Wired calls iPod the 21st-century Walkman; says iPod revolutionizing consumer electronics

“For Keiji Kimura, the problem is small enough to fit in his pocket and just heavy enough to weigh on his mind. Kimura is a senior VP at Sony headquarters in Tokyo, and the problem in question is Apple’s iPod, the snappy little music player that’s revolutionizing consumer electronics the way Sony’s Walkman did some 20 years ago. By rights, Sony should own the portable player business… But the 21st-century Walkman doesn’t bother with tapes or CDs or minidiscs; it stores hundreds of hours of music on its own hard drive. And it sports an Apple logo.”

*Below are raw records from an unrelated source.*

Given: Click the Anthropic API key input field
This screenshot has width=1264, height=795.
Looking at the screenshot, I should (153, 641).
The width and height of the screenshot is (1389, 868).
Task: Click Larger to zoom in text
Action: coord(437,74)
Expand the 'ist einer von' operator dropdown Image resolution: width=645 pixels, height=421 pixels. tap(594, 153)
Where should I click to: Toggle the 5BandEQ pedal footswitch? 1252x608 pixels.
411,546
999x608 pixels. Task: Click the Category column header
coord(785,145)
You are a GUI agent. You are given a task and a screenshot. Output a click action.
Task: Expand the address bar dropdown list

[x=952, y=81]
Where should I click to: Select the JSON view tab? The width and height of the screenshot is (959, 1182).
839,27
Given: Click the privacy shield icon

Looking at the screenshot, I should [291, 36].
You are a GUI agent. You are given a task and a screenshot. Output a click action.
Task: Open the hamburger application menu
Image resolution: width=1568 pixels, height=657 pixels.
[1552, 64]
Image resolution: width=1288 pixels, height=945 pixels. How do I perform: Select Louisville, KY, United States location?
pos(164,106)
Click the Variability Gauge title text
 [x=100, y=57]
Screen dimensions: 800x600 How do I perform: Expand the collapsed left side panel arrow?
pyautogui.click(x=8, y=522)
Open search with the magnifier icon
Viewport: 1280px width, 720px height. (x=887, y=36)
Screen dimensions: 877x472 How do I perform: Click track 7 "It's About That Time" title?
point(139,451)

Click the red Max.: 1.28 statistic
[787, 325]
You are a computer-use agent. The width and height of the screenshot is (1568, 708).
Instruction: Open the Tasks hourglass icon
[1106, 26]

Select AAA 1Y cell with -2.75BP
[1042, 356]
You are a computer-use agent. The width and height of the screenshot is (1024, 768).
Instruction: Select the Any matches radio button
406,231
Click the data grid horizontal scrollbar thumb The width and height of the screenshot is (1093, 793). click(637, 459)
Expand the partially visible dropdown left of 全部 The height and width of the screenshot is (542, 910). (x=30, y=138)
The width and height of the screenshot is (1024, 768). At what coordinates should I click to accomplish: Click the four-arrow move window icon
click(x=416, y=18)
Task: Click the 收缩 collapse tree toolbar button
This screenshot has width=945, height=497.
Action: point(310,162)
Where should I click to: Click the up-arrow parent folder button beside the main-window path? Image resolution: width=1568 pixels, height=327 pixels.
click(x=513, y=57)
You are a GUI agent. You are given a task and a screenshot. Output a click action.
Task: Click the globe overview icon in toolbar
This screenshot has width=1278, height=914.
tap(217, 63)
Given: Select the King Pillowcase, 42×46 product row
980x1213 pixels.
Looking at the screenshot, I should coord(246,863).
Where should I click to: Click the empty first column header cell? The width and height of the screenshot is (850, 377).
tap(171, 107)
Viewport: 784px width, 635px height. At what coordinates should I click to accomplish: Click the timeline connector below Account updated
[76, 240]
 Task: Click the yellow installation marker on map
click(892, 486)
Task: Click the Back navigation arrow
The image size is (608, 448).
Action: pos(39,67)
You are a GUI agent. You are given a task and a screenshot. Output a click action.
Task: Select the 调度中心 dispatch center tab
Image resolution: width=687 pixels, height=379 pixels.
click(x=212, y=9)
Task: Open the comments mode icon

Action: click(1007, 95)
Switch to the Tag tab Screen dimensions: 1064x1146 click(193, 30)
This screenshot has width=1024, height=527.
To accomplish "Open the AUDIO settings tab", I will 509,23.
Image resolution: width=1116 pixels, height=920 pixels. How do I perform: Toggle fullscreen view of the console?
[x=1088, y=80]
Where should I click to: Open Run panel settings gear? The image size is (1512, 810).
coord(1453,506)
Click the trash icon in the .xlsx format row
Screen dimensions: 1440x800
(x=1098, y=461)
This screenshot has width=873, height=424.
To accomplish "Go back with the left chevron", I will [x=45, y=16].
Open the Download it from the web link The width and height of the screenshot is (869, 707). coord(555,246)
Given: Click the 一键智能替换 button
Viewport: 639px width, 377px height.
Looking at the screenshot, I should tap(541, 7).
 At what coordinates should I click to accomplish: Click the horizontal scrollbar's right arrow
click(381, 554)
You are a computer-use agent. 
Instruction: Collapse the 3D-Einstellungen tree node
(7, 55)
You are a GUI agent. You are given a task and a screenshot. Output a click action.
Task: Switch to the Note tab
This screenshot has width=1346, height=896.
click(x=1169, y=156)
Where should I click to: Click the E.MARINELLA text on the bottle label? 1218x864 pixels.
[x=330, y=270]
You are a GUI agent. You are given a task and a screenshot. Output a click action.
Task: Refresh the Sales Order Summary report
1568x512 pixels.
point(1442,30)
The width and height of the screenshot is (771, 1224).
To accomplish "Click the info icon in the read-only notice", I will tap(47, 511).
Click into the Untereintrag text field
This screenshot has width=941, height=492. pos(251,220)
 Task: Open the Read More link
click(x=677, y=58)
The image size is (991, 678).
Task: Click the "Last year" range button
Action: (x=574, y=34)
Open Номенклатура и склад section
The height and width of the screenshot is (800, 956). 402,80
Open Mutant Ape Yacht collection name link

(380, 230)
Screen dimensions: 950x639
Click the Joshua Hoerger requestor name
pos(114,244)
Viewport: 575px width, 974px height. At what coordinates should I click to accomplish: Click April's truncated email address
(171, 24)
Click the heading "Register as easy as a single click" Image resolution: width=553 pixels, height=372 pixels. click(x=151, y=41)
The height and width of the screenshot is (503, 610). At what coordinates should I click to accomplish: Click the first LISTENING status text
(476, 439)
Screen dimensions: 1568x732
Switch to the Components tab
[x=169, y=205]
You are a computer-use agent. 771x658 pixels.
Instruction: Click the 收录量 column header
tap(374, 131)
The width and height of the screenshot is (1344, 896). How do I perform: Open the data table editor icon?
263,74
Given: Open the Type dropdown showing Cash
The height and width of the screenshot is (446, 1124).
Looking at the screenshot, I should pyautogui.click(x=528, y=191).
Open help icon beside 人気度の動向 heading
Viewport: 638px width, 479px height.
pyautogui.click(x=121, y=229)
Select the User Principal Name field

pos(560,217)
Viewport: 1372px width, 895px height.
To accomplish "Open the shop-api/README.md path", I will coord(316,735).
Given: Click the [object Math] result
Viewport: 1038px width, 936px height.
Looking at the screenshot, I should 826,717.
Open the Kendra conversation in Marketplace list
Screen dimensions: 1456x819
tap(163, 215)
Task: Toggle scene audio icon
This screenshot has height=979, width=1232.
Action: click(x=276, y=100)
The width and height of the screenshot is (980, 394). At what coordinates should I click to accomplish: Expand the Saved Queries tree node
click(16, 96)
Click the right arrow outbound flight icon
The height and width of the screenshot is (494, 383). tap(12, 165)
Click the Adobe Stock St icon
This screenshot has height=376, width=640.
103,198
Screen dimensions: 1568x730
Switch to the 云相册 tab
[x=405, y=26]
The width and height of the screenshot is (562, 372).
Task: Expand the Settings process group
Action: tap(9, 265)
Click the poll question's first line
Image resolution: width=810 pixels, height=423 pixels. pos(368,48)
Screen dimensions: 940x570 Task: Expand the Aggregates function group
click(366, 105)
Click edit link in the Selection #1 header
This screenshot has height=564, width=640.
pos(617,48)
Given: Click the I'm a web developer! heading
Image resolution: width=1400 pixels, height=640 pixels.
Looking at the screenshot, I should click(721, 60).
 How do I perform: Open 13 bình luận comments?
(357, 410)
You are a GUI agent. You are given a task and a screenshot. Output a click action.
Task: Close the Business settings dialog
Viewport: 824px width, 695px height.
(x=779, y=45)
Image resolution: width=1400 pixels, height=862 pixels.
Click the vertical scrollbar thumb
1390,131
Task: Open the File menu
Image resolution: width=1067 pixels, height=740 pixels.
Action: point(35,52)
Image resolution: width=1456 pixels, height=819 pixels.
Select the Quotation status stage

“‘It’s a good product,’ Kimura says of the iPod. ‘It’s exciting. I am positive the hard disk is a key device that will change our lifestyle.'”

“[Sony President Kunitake Ando] wants nothing less than for Sony to reinvent itself. But that will never happen as long as the company is frozen by its fear of piracy… it’s conflicted: Sony’s entertainment side needs to let customers move files around effortlessly, but its entertainment side wants to build in restraints… Where the iPod simply lets you sync its contents with the music collection on your personal computer, [Sony] Walkman users are hamstrung by laborious ‘check-in, check-out’ procedures designed to block illicit file-sharing. And a Walkman with a hard drive? Not likely, since Sony’s copy-protection mechanisms don’t allow music to be transferred from one hard drive to another – not an issue with the iPod. ‘We do not have any plans for such a product,’ says Kimura, the smile fading. ‘But, we are studying it.'”

“…Apple is delivering the innovation while Sony studies the matter,” writes Frank Rose in his upcoming article “The Civil War Inside Sony,” in Wired Magazine’s February 2003 issue (not yet online).

18 Comments

  1. Only 108,000 Apple users and only 108,000 Windows users bought an iPod last quarter. That’s it? Not even a blip on the radar. Tens of millions of portable music devices were sold last quarter worldwide – common sense it all it takes.

  2. That’s 216,000 portable music devices with an average cost of US $400. A typical personal stereo device (discman, MP3 player) sells in the under $100, and more often under $50 range. All this in a downward-facing economy. Do the math. Dismal failure? I think not.

  3. 216,000 iPods in 13 weeks is 16,615 per week. According to UpgradeSource.com, 11/24/02, Nomad Zen was selling at a rate of 1644/week. That’ll work out to 21,372 for the quarter.

    Nuff Said?

  4. Nomad sold 175,000 HDD based MP3 players last year. There are NOT “, millions and millions” of these things sold. Perhaps 600,000 to 700,000 total units will end up as the 2002 total, with just over 1 million projected for 2003. (Source: http://www.idema.org/public/calendar/industry_market_ress.html)

    In other words, the iPod essentially OWNS this market space.

    If you want to compare non-HDD players wiht these numbers, go ahead, but it would say nothing about the iPod’s success… which is utterly mindboggling.

    What a homerun for Apple!

  5. Whatever you think of iPod sales, the facts are that in a market flooded with $50 – $100 MP3 players; the iPod, at an average of $400 per unit garnered 26% of total MP3 player sales. Let’s see: 615,000 * $100 (ignoring impact of lower priced MP3s) = $61,500,000. 216,000 iPods * $400 (average selling price) = $86,400,000. Yep, sure looks like a loser to me.

  6. I knew i wanted an ipod. But now i couldnt live without my ipod. It is so much more than i thought it would be. The great interface, speed and massive storage does something special. It liberates your cd collection. I have 400 cds … 250 of which are now on my ipod with more to come … i have rediscovered so much music that i had forgotten about … it is such a joy.

    As more and more people discover this watch sales continue to grow. In Japan ipod has 42% market share. This is staggering given that ipod is a foreign and premium priced product in a fiercly competitive market.